## DIRECTIONS FOR THIS TASK
Update the rows below so that every occurrence of "Forums" becomes "Boards". Leave everything else unchanged.

(begin)

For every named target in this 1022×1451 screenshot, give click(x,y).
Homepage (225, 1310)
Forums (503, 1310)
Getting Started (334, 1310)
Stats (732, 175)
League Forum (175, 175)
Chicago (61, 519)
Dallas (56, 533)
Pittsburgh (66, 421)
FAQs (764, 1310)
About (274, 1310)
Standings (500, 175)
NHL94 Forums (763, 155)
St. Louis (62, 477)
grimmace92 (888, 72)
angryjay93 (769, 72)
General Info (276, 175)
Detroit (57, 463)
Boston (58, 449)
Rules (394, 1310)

(end)

## SOLVED EXERCISE
For every named target in this 1022×1451 screenshot, give click(x,y).
Homepage (225, 1310)
Boards (503, 1310)
Getting Started (334, 1310)
Stats (732, 175)
League Forum (175, 175)
Chicago (61, 519)
Dallas (56, 533)
Pittsburgh (66, 421)
FAQs (764, 1310)
About (274, 1310)
Standings (500, 175)
NHL94 Boards (763, 155)
St. Louis (62, 477)
grimmace92 (888, 72)
angryjay93 (769, 72)
General Info (276, 175)
Detroit (57, 463)
Boston (58, 449)
Rules (394, 1310)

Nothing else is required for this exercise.